A SATISFYING SYNTHESIS OF CONSCIOUS BRAIN FUNCTION

Biological observations show that all life forms seem to operate in such a way as to preserve themselves through time. They do this by sensing the world and adapting to it as well as possible. We can safely assume then, that the brain, which is made up of living cells, is also operating to preserve itself and the larger body and environment of which it is a part. To successfully accomplish this task, the brain has its own unique capabilities, which govern how it functions.

The right hemisphere, as we have seen, has the responsibility of silently perceiving the relationship between the body and the larger world in which it lives. It is the half of the brain which, in human terms, accurately senses the world as it actually looks, feels, and sounds. It integrates those sensations, including how the body itself is feeling at the same time, into one subjectively perceived holistic set of relationships. At the same time the left hemisphere understands the world in terms of a set of fixed relationships consistent with words and grammar and objects and their behavior through time. The fact is that both of these processes are necessary for the human organism and species to adapt, survive, and thrive.

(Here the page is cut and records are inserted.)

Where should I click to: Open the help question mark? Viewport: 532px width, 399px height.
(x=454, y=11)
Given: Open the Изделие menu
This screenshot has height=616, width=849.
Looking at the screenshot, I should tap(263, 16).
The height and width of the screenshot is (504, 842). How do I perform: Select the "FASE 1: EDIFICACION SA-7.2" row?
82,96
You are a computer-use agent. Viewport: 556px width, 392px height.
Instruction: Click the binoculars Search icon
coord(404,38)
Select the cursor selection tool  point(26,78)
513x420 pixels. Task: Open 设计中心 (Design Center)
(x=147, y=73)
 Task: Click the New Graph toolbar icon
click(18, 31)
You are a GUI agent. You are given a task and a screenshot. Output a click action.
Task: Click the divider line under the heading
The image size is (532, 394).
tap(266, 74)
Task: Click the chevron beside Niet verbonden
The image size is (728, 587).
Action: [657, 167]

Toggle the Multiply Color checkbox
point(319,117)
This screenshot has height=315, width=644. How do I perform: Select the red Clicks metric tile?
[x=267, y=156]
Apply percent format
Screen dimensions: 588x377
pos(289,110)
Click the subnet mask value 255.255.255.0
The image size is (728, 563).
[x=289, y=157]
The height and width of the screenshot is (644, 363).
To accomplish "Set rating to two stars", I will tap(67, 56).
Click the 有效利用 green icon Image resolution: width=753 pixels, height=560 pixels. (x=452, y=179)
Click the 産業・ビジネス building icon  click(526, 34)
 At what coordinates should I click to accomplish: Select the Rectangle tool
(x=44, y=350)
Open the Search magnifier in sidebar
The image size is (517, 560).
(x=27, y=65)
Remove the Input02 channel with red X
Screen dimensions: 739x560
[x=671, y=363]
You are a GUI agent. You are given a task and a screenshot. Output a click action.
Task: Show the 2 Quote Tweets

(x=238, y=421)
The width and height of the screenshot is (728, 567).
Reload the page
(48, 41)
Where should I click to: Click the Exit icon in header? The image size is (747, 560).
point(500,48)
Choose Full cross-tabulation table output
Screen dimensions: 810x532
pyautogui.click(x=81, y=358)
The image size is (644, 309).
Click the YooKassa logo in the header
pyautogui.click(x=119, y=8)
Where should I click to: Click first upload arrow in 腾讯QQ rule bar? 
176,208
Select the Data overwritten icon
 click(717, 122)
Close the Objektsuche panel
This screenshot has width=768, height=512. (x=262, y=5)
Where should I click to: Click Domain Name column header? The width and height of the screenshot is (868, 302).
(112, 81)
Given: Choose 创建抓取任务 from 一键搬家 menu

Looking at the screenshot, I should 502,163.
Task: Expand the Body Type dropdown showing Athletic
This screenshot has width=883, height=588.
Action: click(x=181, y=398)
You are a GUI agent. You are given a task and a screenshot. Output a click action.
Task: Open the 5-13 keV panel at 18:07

The left hemisphere is the half of the brain responsible for sequencing and ordering our behavior and thoughts such that we can successfully deal with and think about our world and our place in it, that is, the myriad relationships that make up our conscious sense of the world. It's important to remember that this is what it does. It cannot not do this. Its role is to rationalize and order our experience. Doing this in a purposeful manner assumes we have the ability to perceive this world of relationships at any point in time and how they change through time.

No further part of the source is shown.